AIM OF THE EXERCISE: Pull out the lines from the line with "Open the Network menu" to the line with "I will pos(132,45).", inclusive, and reproduce them without changes.

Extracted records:

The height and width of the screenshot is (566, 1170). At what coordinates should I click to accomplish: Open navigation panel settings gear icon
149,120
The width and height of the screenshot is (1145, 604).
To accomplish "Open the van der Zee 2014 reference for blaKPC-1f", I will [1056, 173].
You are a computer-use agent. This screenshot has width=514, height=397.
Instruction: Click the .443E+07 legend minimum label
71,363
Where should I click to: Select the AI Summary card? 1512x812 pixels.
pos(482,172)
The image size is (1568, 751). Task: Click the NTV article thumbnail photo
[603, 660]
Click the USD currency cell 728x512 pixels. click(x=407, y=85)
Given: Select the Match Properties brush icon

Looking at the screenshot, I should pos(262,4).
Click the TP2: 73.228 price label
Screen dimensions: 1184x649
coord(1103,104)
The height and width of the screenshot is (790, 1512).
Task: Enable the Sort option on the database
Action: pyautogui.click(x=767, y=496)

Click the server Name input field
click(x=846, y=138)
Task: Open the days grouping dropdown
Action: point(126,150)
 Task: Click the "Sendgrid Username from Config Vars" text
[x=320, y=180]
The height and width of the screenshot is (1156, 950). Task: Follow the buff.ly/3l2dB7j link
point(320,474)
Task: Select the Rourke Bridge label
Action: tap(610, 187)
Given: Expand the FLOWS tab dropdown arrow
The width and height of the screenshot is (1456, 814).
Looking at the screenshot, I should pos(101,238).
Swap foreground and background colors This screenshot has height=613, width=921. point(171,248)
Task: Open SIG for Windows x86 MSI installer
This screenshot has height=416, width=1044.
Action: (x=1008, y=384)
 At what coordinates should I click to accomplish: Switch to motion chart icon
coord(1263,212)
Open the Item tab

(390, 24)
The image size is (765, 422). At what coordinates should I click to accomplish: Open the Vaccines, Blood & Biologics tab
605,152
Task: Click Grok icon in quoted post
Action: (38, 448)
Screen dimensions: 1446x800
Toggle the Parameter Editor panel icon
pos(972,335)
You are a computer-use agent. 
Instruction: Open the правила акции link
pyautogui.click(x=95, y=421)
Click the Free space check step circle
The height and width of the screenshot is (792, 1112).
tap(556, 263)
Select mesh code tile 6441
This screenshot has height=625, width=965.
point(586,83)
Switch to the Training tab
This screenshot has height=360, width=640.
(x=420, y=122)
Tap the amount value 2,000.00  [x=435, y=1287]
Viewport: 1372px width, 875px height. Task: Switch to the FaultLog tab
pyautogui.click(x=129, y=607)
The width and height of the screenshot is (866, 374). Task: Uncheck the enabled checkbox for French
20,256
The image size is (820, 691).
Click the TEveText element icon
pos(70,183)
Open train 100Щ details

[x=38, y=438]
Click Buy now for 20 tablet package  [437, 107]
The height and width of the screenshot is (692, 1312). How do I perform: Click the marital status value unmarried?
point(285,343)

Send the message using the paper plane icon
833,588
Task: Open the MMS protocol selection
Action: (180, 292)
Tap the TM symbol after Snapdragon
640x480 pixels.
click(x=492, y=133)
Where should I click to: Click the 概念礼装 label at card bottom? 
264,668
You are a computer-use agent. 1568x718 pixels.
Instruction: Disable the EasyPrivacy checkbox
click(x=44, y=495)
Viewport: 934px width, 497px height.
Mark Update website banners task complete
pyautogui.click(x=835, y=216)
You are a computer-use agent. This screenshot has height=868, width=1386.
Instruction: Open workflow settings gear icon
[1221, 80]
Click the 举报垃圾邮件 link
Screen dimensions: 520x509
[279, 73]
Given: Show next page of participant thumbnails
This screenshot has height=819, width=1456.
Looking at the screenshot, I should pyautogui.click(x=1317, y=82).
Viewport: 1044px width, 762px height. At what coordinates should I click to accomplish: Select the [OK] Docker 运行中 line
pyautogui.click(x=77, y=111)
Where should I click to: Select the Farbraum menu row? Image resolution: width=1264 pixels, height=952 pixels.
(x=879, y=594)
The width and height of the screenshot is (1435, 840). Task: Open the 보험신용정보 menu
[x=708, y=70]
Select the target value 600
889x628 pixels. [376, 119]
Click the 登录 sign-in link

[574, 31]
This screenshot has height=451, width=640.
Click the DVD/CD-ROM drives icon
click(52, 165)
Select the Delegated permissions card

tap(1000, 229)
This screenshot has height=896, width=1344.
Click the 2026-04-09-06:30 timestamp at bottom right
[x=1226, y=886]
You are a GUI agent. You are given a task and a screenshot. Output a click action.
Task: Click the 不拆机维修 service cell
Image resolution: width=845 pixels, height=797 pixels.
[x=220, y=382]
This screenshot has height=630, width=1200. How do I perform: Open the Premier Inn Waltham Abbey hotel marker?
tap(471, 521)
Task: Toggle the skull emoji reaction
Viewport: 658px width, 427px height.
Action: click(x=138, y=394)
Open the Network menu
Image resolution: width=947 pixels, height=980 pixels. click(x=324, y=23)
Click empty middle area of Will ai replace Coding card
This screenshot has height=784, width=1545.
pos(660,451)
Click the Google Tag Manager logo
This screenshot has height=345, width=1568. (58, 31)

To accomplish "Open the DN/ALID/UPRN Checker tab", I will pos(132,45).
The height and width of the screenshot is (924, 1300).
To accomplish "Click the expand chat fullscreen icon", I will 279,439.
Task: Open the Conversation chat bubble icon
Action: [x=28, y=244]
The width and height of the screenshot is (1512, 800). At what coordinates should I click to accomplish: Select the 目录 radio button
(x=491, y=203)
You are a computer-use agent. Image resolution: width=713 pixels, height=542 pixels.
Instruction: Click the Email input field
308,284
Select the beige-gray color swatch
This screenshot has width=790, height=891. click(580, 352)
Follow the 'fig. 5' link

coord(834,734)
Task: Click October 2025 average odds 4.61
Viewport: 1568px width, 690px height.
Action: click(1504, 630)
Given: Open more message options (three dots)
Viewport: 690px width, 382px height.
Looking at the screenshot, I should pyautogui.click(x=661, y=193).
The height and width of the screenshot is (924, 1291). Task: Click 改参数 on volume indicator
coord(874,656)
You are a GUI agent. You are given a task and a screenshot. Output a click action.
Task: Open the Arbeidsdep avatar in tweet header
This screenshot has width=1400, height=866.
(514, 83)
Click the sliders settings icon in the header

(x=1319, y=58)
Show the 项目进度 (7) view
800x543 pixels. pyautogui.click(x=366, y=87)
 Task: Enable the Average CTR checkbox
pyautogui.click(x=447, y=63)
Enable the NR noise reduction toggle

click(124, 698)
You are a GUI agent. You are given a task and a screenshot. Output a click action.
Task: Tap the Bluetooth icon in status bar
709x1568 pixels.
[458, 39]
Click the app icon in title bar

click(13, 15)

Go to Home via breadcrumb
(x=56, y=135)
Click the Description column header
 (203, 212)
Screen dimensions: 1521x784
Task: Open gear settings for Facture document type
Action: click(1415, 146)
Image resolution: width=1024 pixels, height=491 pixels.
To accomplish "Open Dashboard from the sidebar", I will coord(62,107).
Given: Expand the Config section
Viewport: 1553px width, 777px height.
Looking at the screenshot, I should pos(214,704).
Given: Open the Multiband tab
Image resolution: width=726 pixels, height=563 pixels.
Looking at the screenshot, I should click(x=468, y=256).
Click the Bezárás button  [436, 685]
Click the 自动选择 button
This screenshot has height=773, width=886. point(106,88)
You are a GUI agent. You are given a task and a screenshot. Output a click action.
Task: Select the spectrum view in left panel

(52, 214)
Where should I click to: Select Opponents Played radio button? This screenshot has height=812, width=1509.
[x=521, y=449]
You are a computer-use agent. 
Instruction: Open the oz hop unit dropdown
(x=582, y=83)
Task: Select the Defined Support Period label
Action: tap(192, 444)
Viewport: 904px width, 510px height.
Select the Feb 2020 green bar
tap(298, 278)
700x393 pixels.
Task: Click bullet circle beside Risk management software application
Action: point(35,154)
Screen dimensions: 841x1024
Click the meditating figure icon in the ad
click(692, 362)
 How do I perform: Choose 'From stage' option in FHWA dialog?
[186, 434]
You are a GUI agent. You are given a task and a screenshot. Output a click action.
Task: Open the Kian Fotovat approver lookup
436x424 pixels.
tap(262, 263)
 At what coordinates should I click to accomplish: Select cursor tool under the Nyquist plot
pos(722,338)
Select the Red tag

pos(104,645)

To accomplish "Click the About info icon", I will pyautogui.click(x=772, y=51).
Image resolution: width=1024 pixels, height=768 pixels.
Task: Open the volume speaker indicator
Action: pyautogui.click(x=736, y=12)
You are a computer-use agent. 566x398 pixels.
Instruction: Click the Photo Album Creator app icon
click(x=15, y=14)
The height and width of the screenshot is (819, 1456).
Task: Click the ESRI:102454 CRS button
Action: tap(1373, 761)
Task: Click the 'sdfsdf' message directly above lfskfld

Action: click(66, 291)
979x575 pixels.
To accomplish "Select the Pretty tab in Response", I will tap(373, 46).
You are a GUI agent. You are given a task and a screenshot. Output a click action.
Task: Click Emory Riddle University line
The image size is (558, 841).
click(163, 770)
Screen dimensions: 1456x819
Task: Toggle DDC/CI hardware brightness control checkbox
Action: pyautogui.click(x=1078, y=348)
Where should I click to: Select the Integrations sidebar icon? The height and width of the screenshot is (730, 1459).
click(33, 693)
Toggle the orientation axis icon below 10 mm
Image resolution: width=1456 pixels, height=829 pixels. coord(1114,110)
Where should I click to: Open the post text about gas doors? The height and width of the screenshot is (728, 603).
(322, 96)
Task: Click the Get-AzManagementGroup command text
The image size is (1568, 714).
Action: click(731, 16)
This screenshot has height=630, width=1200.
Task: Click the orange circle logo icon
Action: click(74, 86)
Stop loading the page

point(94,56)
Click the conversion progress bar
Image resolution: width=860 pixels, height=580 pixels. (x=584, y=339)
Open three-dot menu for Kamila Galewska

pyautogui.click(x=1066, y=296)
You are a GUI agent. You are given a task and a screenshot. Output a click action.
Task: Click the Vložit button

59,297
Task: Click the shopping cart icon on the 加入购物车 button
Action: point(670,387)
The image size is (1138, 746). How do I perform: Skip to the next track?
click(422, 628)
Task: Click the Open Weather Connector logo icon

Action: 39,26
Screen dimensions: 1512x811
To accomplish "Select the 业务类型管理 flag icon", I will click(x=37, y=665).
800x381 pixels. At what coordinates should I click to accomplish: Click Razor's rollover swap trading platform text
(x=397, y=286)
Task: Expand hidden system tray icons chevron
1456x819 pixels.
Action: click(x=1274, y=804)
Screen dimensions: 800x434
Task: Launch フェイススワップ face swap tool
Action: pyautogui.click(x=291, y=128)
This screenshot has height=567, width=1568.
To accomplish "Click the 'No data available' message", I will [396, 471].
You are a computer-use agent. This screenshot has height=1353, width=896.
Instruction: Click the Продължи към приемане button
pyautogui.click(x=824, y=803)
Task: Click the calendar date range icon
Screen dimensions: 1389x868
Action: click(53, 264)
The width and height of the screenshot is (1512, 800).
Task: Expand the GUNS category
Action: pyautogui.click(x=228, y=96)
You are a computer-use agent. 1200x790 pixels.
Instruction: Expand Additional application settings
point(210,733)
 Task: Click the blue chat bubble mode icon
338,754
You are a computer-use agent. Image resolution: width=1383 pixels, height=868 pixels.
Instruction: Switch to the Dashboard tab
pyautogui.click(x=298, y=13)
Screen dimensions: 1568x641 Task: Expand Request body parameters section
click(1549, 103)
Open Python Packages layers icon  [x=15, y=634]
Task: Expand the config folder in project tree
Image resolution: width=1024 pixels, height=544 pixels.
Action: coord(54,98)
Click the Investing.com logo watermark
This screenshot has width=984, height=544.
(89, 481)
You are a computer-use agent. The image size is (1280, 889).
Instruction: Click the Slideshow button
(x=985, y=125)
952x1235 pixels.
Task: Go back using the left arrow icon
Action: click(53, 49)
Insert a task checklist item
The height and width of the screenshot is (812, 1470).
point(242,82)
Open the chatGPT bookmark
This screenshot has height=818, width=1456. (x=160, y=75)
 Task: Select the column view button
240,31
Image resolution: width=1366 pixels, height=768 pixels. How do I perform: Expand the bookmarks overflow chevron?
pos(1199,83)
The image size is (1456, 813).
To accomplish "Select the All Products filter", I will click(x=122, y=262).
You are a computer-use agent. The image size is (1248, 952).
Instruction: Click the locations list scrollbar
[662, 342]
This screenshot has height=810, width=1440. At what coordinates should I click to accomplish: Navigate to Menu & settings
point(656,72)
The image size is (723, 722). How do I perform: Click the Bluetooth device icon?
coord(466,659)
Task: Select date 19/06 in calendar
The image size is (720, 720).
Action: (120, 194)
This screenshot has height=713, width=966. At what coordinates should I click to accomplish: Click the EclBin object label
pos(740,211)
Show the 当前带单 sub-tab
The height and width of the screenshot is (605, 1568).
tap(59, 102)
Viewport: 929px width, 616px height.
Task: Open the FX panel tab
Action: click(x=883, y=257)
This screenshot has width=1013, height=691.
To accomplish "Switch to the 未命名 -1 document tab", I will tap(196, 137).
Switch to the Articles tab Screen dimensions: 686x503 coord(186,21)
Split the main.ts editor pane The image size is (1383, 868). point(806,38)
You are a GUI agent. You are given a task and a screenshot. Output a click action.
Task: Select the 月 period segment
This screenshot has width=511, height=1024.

THE OUTPUT:
Open the Network menu
Image resolution: width=947 pixels, height=980 pixels. click(x=324, y=23)
Click empty middle area of Will ai replace Coding card
This screenshot has height=784, width=1545.
pos(660,451)
Click the Google Tag Manager logo
This screenshot has height=345, width=1568. (58, 31)

To accomplish "Open the DN/ALID/UPRN Checker tab", I will pos(132,45).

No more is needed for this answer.